**Assigned task:** Please answer from the placental proteoglycan methods text below: on what column was the dissolved residue chromatographed?

Isolation of the CS Chains of Rat Placental CSPG—The purified CSPG (0.6 mg) was dissolved in 0.5 ml of 0.1 M NaOH, 1 M NaBH₄ and incubated at 45 °C for 24 h under nitrogen (18). The solution was cooled in an ice bath, neutralized with 1 M HOAc, and dried in a rotary evaporator. Boric acid was removed by repeated evaporation with 0.1% acetic acid in methanol. The residue was dissolved in 0.2 M NaCl and chromatographed on a Sepharose CL-6B column (1 x 49 cm) in 0.2 M NaCl. Fractions (0.67 ml) were collected, and aliquots were assayed for uronic acid content (16). Fractions containing the CS chains were combined, dialyzed (molecular weight cut-off 3,500) against distilled water, and lyophilized.

Carbohydrate Composition Analysis—The purified proteoglycan or the CS chains (5–10 µg each) released by alkaline -elimination of the CSPG were hydrolyzed with 400 µl of 4 M HCl at 100 °C for 4 h, and the hydrolysates were dried in a SpeedVac and analyzed for hexosamines. For analysis of neutral sugar in the core proteins, the purified CSPG was treated with protease-free chondroitinase ABC (see below) and analyzed by SDS-PAGE using 15% gels, and the protein bands in the gels were transferred onto PVDF membranes, stained for 30 s with 0.1% Coomassie Blue in 40% MeOH and 1% AcOH, and destained with 50% MeOH. The membrane portions corresponding to the protein bands were cut into pieces, suspended in 400 µl of 2.5 M trifluoroacetic acid and hydrolyzed at 100 °C for 5 h, and the hydrolysates were dried as above. The hydrolysates from both procedures were analyzed on a CarboPac PA1 high pH anion exchange column (4 x 250 mm) using a Dionex BioLC HPLC system with a pulsed amperometric detector (19). The elution was performed with 20 mM sodium hydroxide, and the response factors for the monosaccharides were determined using standard sugar solutions.

Treatment with Chondroitinases—For GAG chain analysis, the purified CSPG or GAG chains obtained by alkaline -elimination (100 µg) were treated with chondroitinase ABC (20 milliunits) in 50 µl of 100 mM Tris-HCl, pH 8.0, containing 30 mM NaOAc and 0.01% BSA at 37 °C for 5 h (20). The CSPG (50 µg) was also treated with chondroitinase AC II (200 milliunits) in 50 µl of 100 mM NaOAc, pH 6.0, containing 0.01% BSA at 37 °C for 30 min (21).

**Extracted information:**

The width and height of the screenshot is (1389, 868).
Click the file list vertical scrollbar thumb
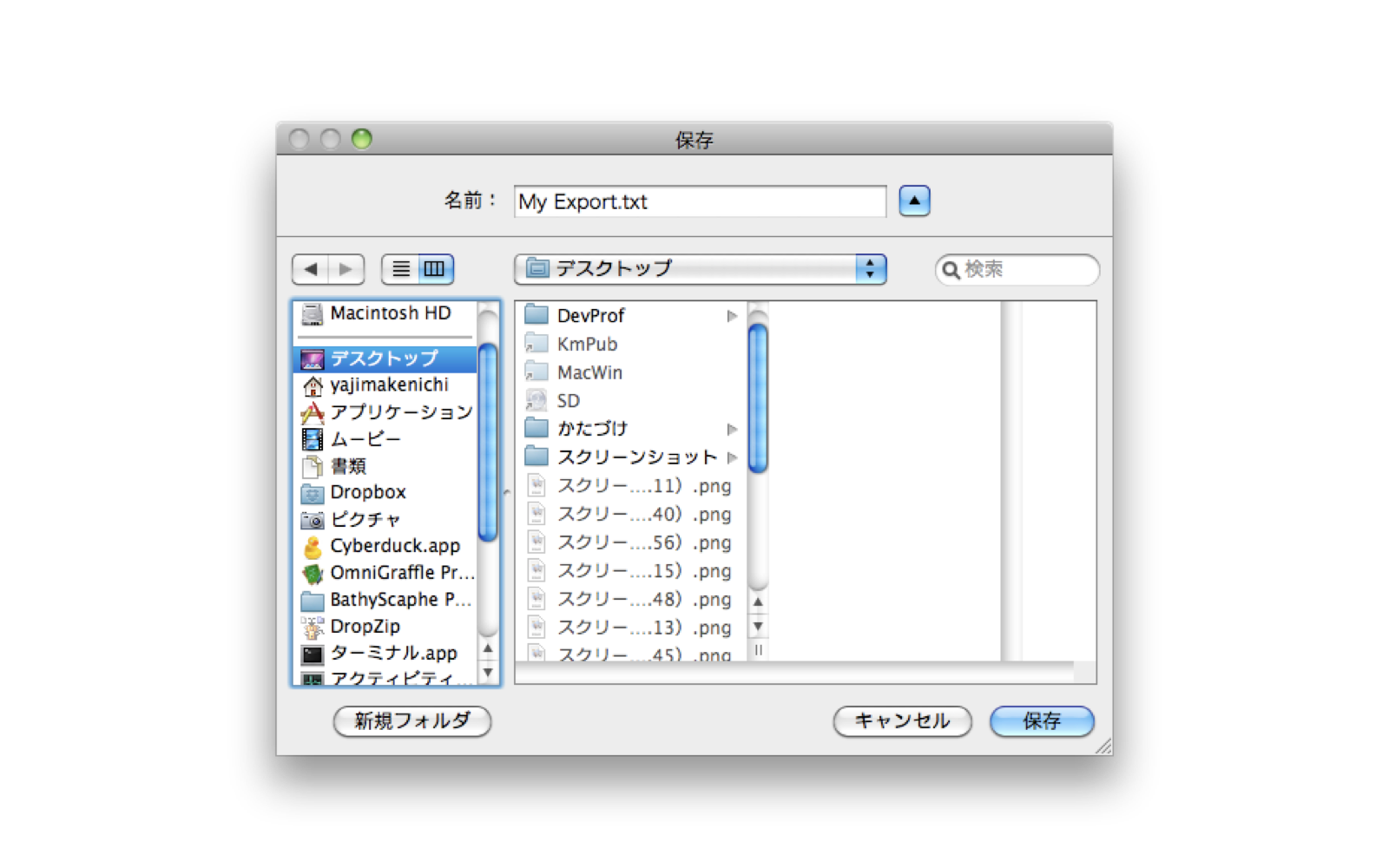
--
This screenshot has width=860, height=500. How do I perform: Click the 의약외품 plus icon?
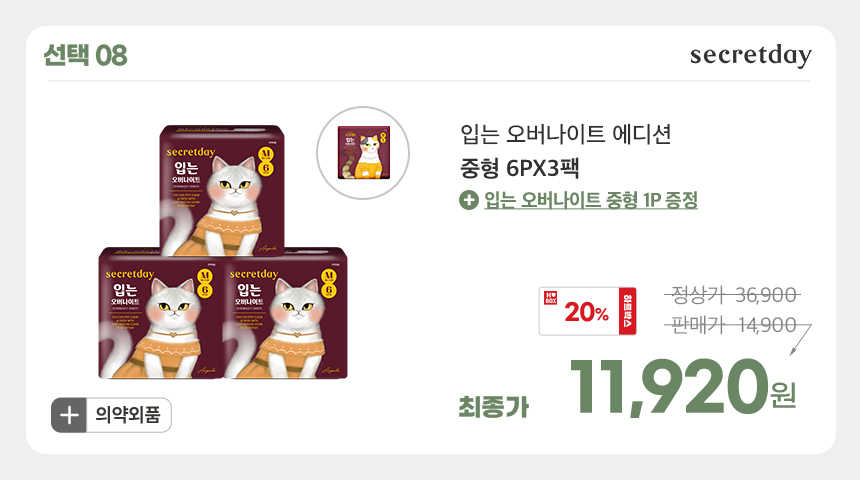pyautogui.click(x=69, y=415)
==
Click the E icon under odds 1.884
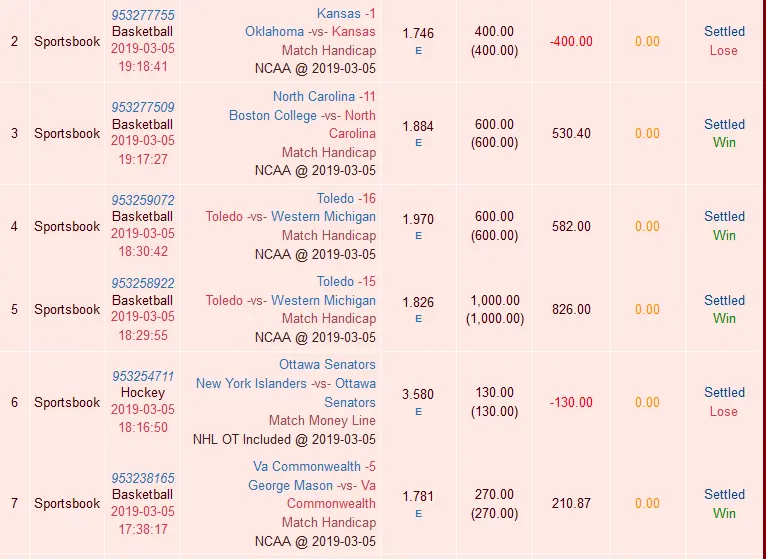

**Response area:** A Sepharose CL-6B column (1 x 49 cm) in 0.2 M NaCl.